Image: Emil Otto Hoppé, Reader.

It felt like a quiet week, as if the chill in the air had slowed things down a bit. That doesn’t mean we didn’t find some interesting nuggets from the dining world to flag for your interest. And if you read to the bottom, there are some thoughts on D.C.’s Initiative 82 to eliminate the tipped minimum wage. The thoughts are a bit long, so we kept them to the end for those who truly wish to plow through. But first let’s start with updates to our dining guide for the District.

Updates to D.C. Recommended Restaurant List

Page Updated:

La Piquette – We continue our mini-streak of posts about neighborhood spots, this time it is the French bistro in Cathedral. As we once said of Montmartre, every neighborhood deserves a great French bistro.

Boogy & Peel – Tim Carman reviewed the funky, fun pizza spot off the circle in Dupont, and was positive.

D.C. Dining News

Compensation: For years we have been tracking compensation as a festering issue in the restaurant world. Now, the Initiative 82 debate is coming down to the wire with a bunch of summaries.

When the precursor Initiative 77 was repealed by the D.C. Council, it created a wage reporting system. Few companies have reported under the system according to a FOIA dump to an advocacy group. But Amanda Michelle Gomez gets a scoop that it is probably because D.C. data portal is broken.

Read to the bottom for more Initiative 82 thoughts.

Found Treasures: “She had a mission, then unknown to the Fenveses, who were on their way to the first of two Jewish ghettos. She was going into the apartment to rescue, among other things, the family recipe book. The one that Fenves’s mother, Klara, had composed in her tight, tiny and nearly flawless Hungarian script.”

The Crush: Behind the scenes a La Tejana on a busy Saturday morning, and the high-stakes, romantic-pitch origin story: “I was like, our whole relationship depends on the success of this pop-up.” In other La Tejana news, they are expanding their run with 2fifty for brisket breakfast tacos and are close to getting a liquor license.

Phrasing: The Archer crew could teach the Wharf team something.

Drink

Criticism: What if the most subjective wine review is the most objective?

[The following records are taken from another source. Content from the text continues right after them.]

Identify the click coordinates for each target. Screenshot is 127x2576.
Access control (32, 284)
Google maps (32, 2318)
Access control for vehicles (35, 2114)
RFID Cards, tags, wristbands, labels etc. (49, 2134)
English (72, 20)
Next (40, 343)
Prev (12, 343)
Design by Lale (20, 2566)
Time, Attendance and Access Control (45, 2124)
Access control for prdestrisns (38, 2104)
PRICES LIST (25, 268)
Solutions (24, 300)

Industrial: A look at the winemakers that seek to make quality wines in large volumes. From Matt Kettmann, whose material was hugely helpful in the deep dive into Santa Barbara wines last year. “Elitists regularly rail against such affordable and accessible offerings—as happens in every craft that equates being small with being special. There are certainly examples of brands that cut corners in ways that aren’t friendly to the palate, to transparency or to the environment, which happens on both ends of the quantity spectrum. But many of these big brands exhibit a captivating degree of consistent quality, and that’s thanks to the real people working just as diligently as their small-batch brethren to create wines of substance and style.”

Other News

Food and Culture: Marco Torres, Taco Columnist for the Houston Chronicle, writes about a contemporary take on the old-school fusion of Mexican and Middle Eastern food. “The next day, the memory of the lovely dinner at Tres was still fresh on my mind, so I asked my foodie friends if anyone else in Houston served Mexican-Arab tacos.”

The Times profiles Madhur Jaffrey. “She published the first of several dozen cookbooks beginning in 1973. When the BBC asked if she would be interested in hosting an Indian cooking show, Ms. Jaffrey sent in an audition tape. “Madhur Jaffrey’s Indian Cookery” premiered in 1982. The series on the BBC was so popular that Ms. Jaffrey remembered being told that the city of Manchester, England, ran out of cilantro after she used it in a recipe with chicken.” Needless to say, she is still going strong and this month her 1985 children’s book, Seasons of Splendour: Tales, Myths and Legends of India, is being republished in hardcover.

Food and Community: Saveur does a feature on the vibrant culinary community in Santa Barbara wine country, where support and sharing creates a sum larger than the parts. “It doesn’t matter if you’re sitting in a seafood tavern eating a bowl of pad Thai or in the alley of a winery popping a bottle of wine and eating a burger off your lap.” One of the things that the region has is a concentration of tasting rooms that are off-premises from the wineries, that can be used to host pop-ups. If only D.C. had such spaces

Basta: A week ago we flagged that CNN’s Sunday night programming has become a bit click-bait-ish. Now CNN’s new chief has axed outside production, the primary vehicle for those shows. CNN claims it is a cost-saving step, but then said that, “Amy Entelis, CNN’s executive vice president for talent and content development, will explore creating a studio focused on long-form content.” That sounds more expensive than contracting it out, unless by “exploring” they mean not really going to do it but just waiting for a period of time before sending it to the CNN+ graveyard.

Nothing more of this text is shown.